Closed ykdojo closed 1 year ago
Hi 👋🏻 I could help, can you indicate me where the redirection is?
@Olyno thank you. Did you try finding it yourself first?
Actually, i got a look in the code, and got confused by how Supabase was used. I'm not sure why you're using Supabase on the server side only, while you could use on the client.
I think the way to solve your issue would be to move the auth security on the server side, and remove the session
object to use the user
object from Supabase directly, using the Supabase auth helper. I can do it for you if that's okay.
I have solved this issue in one line. Can I create a PR @ykdojo ?
Actually, i got a look in the code, and got confused by how Supabase was used. I'm not sure why you're using Supabase on the server side only, while you could use on the client.
This repo will hopefully help you understand it better: https://github.com/ykdojo/supabase-nextjs-simple-auth
This repo will hopefully help you understand it better: ykdojo/supabase-nextjs-simple-auth
I mean, look at the pr i did, this is completely different
I looked at the repo, and this one is exactly like the current one.

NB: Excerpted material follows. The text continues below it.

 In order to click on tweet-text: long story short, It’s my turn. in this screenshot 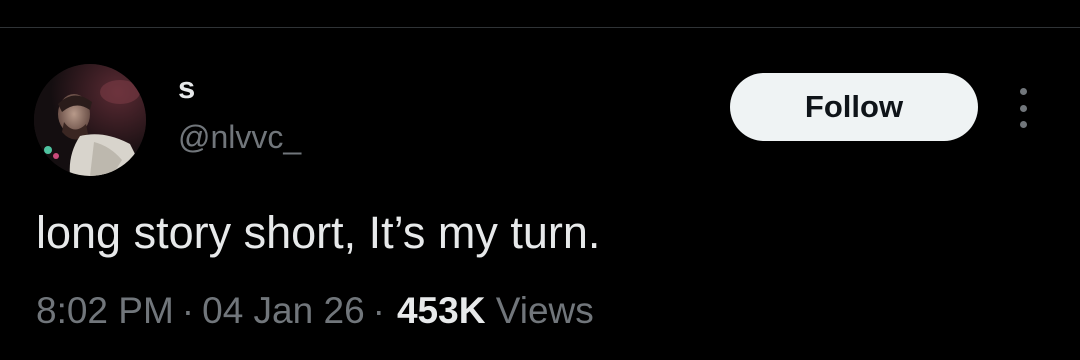, I will do `click(318, 232)`.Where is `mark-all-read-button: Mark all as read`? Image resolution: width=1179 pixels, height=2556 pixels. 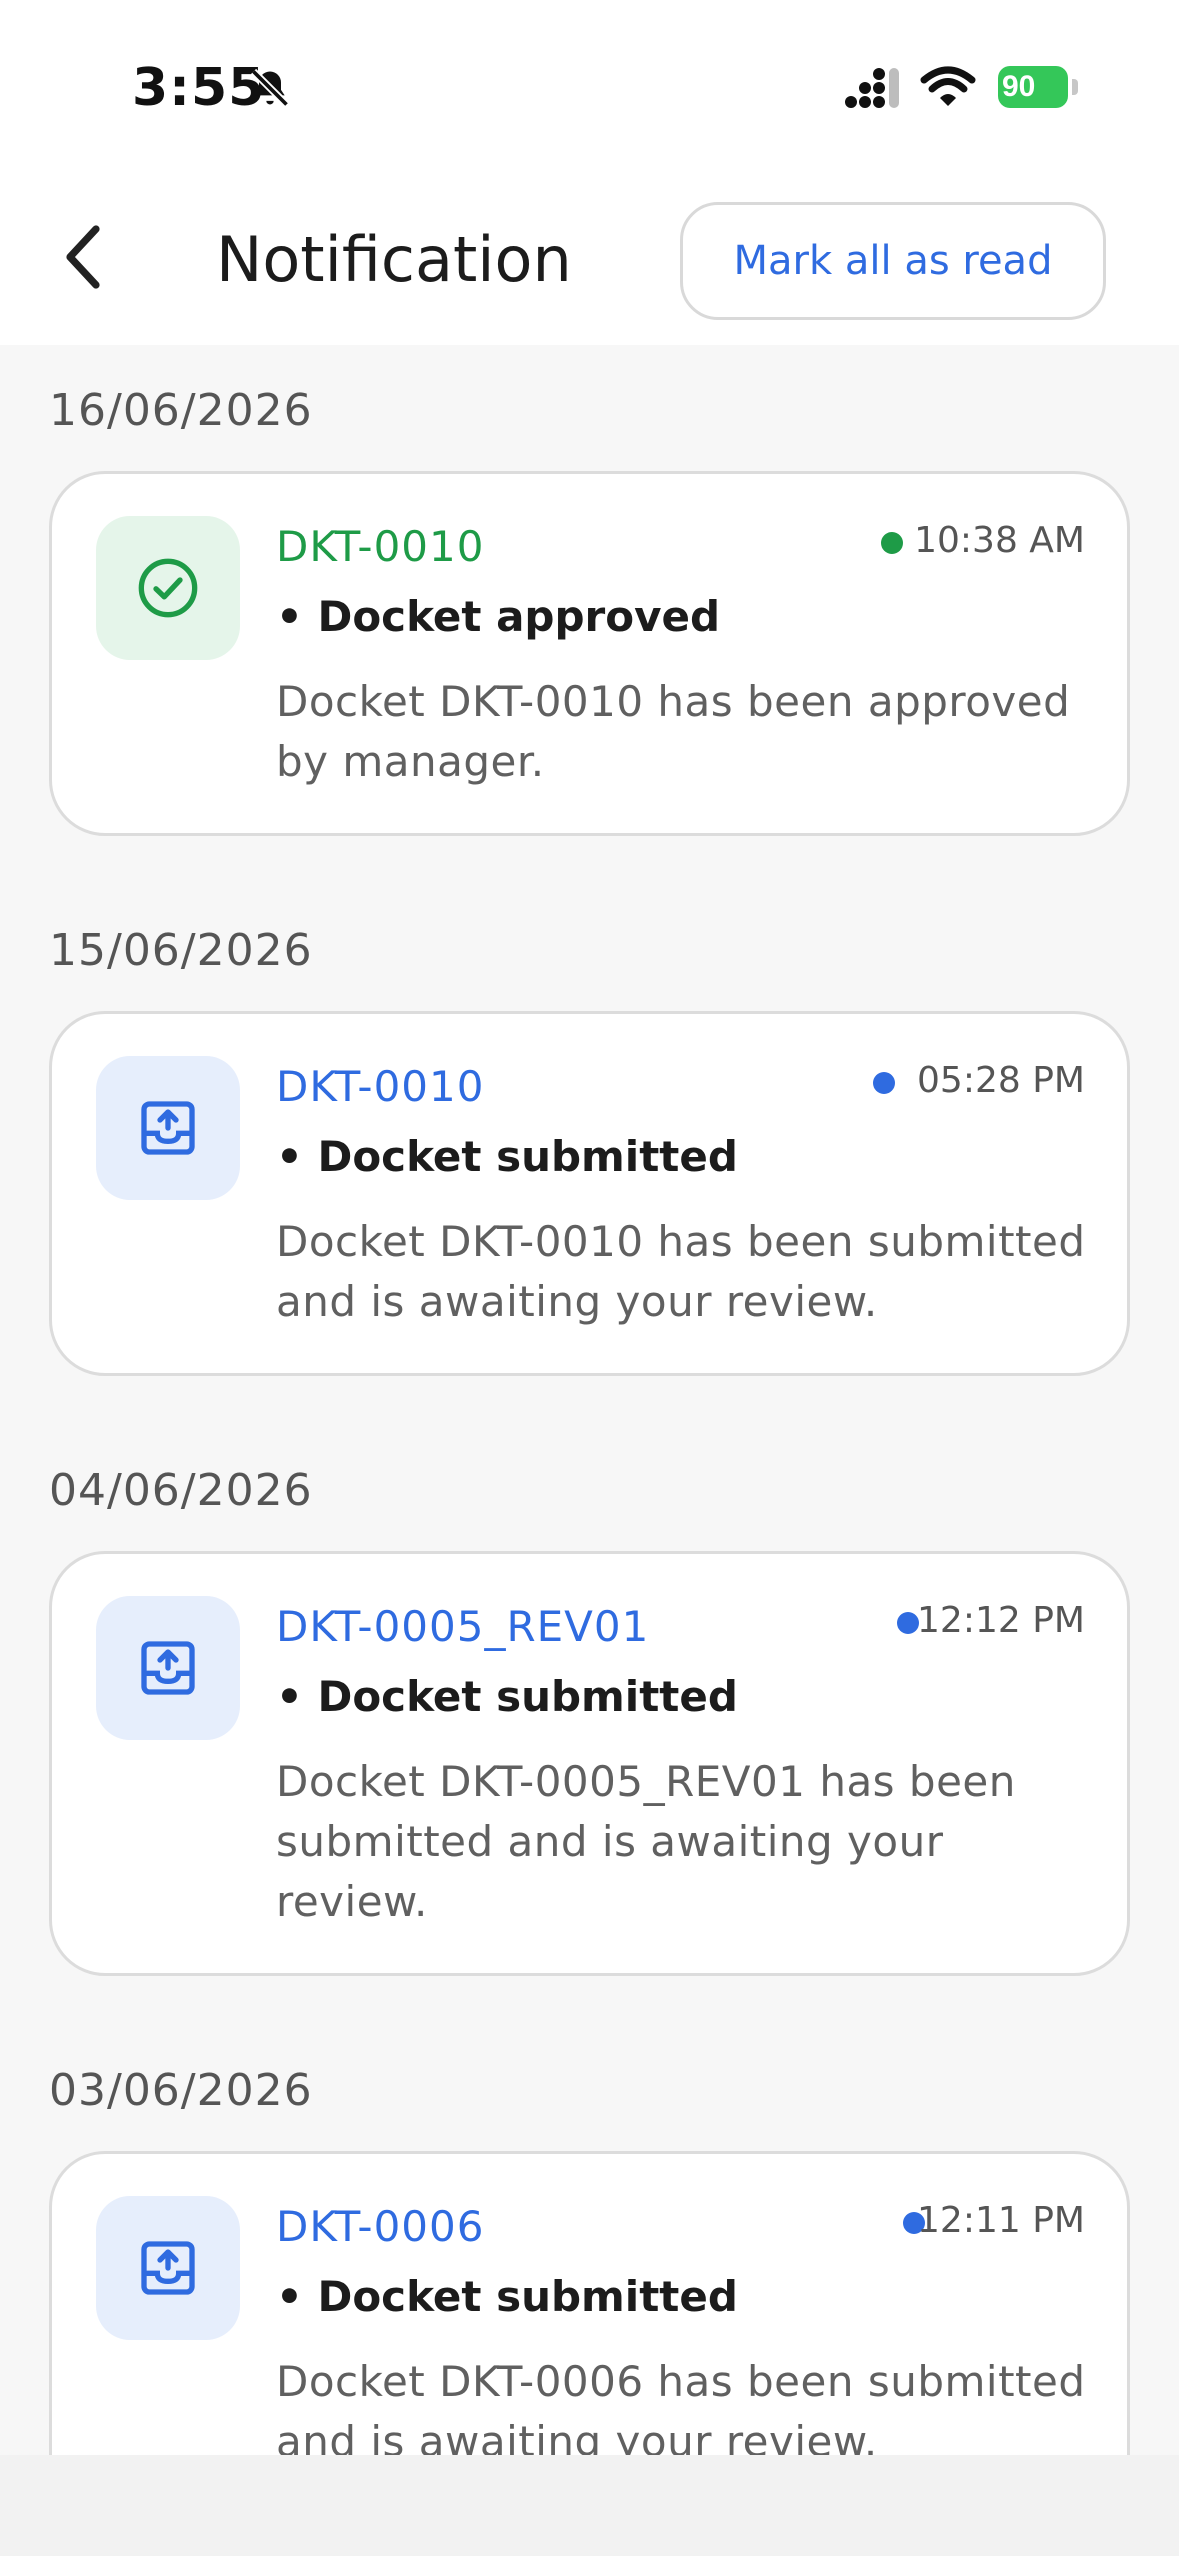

Both repos use an authentication system on the client with local storage, which is a bad practice in my opinion.
Supabase provides many tools to make authentication simple, but you are using localStorage
as verification, which is not secure at all.
How would you recommend that we implement this then?
As I said, the best would be to use the tools that Supabase offers, and to make an authentication in SSR if you use a server part. If you use only client, in this case it should be privileged that the client, but it is not your case.
You can see the implementation I recommend in PR #272
Thank you. I added a comment on #272
I tried to solve it on my local machine. My approach is to take the session as a prop and while routing the submit question using href, add a ternary check if the session is there then redirect to an add question page otherwise signup page.
Another way to resolve this issue is by adding private routes for the pages where we need the user should be logged in.
Description
When you try to go to the question submission page before logging in, you're redirected to the signup page.
This behavior is good, but with the current redirect method, the back button doesn't work.
Is there a better way to redirect to avoid this issue?